Problems with Gemini in Go

It seems that no matter how hard I try to program in Go, I have yet to actually make any Go script of mine work. I try to use it, everybody talks about its performance and whatnot, but I am always spending way more time debugging simple Go code than actually writing anything and making progress.

Anyways, I wanted to make a simple Go script to dump in a serverless architecture. Right now though, it’s just running on my computer. It’s pretty basic, almost straight from the docs:

func main() {
	ctx := context.Background()
	// Access your API key as an environment variable (see "Set up your API key" above)
	client, err := genai.NewClient(ctx, option.WithAPIKey(os.Getenv("GEMINI_API_KEY")))
	if err != nil {
		log.Fatal(err)
	}
	defer client.Close()

	// For text-only input, use the gemini-pro model
	model := client.GenerativeModel("gemini-pro")
	resp, err := model.GenerateContent(ctx, genai.Text("Write a story about a magic backpack."))
	if err != nil {
		log.Fatal(err)
	}
	fmt.Println(*resp)
}

It should return and print Gemini’s response. Instead, it returns this:

{[0xc0004eea00] <nil>}

I cannot understand why, nor if this is a me problem or an API problem.
If I print resp and not *resp, it just gives me the memory address of the exact thing above.

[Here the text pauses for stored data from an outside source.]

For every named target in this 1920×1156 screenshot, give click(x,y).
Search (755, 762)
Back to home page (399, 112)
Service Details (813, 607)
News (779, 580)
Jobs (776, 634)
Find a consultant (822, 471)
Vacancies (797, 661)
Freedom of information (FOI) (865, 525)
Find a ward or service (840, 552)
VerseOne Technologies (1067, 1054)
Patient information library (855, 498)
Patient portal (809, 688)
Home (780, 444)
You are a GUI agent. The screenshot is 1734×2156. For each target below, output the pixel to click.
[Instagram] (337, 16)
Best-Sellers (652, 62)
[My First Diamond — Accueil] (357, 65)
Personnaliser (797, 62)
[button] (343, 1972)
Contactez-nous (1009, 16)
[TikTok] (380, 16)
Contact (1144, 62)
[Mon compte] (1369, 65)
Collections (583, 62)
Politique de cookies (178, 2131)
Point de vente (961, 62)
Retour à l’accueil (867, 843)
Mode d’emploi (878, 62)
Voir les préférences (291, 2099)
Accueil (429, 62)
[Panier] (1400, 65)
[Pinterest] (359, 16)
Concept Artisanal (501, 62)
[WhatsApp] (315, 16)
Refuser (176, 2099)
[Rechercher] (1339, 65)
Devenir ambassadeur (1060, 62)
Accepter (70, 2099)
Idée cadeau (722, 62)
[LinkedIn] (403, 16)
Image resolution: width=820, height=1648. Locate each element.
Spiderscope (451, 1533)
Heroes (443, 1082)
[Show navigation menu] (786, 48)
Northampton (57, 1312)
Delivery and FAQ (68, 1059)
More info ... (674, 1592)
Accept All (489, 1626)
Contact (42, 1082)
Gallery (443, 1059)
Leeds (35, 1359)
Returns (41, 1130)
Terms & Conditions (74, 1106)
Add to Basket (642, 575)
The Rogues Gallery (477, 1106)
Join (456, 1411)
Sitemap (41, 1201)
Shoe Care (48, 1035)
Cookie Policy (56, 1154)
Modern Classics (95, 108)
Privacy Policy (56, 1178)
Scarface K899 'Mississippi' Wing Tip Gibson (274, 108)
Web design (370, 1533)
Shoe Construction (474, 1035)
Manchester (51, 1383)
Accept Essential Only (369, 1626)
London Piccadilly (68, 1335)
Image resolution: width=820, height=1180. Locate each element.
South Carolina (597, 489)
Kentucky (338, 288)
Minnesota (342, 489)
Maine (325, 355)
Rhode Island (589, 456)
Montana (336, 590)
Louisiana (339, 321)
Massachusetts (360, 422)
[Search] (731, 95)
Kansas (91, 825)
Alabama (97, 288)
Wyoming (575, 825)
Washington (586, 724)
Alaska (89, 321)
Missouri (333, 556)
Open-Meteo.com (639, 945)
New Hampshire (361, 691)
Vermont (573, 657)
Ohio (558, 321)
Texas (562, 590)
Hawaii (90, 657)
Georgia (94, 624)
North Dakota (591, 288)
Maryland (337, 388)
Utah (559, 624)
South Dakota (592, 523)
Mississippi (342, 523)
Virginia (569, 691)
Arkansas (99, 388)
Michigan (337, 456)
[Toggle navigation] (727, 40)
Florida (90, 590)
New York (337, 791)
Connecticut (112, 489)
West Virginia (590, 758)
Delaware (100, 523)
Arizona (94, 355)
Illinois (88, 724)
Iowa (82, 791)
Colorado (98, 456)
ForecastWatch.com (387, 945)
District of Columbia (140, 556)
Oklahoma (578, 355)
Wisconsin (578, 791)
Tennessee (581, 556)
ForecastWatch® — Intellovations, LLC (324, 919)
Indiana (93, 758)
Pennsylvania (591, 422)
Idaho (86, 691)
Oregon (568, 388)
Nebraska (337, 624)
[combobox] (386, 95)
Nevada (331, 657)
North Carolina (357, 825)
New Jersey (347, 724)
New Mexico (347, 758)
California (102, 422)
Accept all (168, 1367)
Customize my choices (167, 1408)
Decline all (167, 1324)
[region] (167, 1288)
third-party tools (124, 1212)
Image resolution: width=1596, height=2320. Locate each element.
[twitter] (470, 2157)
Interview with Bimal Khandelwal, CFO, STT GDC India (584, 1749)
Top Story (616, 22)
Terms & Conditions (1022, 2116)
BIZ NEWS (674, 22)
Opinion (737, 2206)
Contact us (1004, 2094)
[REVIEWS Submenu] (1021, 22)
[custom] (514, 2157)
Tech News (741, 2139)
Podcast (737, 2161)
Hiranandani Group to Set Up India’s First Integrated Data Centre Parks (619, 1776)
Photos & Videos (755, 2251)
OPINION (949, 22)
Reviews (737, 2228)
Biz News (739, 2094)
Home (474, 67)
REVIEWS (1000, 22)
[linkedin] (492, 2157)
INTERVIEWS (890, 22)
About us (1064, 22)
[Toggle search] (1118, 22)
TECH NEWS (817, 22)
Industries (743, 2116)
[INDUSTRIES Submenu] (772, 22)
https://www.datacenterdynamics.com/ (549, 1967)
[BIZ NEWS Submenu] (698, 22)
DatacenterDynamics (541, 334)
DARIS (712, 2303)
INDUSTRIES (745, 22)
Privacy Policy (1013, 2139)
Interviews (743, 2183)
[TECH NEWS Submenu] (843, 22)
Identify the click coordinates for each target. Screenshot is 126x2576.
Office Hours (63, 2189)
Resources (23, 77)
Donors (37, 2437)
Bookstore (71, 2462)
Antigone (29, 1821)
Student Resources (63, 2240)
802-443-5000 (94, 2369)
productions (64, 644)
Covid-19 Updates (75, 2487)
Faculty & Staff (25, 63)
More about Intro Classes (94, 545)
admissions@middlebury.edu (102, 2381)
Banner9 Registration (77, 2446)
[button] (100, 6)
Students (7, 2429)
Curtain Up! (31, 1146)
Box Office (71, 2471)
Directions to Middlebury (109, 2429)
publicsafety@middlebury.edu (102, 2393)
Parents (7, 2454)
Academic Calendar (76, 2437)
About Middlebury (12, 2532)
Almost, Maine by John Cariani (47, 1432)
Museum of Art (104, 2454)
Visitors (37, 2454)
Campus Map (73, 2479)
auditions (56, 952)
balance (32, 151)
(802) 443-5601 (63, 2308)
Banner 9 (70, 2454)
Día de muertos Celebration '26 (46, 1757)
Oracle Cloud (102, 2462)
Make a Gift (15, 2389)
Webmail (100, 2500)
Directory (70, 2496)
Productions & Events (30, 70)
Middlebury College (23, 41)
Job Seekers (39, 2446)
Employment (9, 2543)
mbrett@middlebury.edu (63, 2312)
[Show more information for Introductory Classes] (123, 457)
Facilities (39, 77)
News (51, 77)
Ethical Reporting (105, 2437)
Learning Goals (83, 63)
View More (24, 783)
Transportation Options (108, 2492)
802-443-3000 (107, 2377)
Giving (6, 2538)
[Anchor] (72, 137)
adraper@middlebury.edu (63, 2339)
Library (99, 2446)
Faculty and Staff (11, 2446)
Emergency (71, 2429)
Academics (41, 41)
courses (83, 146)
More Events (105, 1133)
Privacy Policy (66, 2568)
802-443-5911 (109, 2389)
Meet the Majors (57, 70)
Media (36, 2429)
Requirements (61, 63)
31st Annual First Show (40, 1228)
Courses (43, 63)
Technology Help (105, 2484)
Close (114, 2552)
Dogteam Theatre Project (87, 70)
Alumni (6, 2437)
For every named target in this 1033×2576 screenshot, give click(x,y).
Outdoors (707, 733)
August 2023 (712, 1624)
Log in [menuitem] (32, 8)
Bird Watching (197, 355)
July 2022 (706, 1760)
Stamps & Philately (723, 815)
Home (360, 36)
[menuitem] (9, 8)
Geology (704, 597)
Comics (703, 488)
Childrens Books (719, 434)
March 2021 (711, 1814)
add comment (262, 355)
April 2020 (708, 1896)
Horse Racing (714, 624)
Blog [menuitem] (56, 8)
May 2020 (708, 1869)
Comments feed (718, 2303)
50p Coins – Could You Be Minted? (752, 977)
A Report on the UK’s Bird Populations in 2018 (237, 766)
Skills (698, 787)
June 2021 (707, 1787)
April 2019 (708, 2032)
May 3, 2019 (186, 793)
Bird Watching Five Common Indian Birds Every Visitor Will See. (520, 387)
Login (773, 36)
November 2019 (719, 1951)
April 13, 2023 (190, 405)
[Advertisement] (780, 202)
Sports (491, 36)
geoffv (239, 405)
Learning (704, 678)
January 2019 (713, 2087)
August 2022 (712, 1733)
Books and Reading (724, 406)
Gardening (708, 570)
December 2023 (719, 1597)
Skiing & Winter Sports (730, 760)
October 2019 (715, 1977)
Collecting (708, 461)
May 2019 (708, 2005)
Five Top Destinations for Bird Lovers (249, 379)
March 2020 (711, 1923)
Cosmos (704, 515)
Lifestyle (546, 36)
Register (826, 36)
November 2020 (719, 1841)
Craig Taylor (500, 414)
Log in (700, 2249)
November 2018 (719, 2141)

What’s interesting is that the code does wait for Gemini to run and complete the response. When it does, this is what it spits out.

I have also tried using the streaming version of it, and it does the same thing, but it’ll give 3-4 nil values. So, it’s gotta be something to do with the way it’s stored, handled, or passed.

I don’t have issues calling Gemini in languages like js with the API. This is specific to Go.

Anyone know what’s going on and/or what I did here?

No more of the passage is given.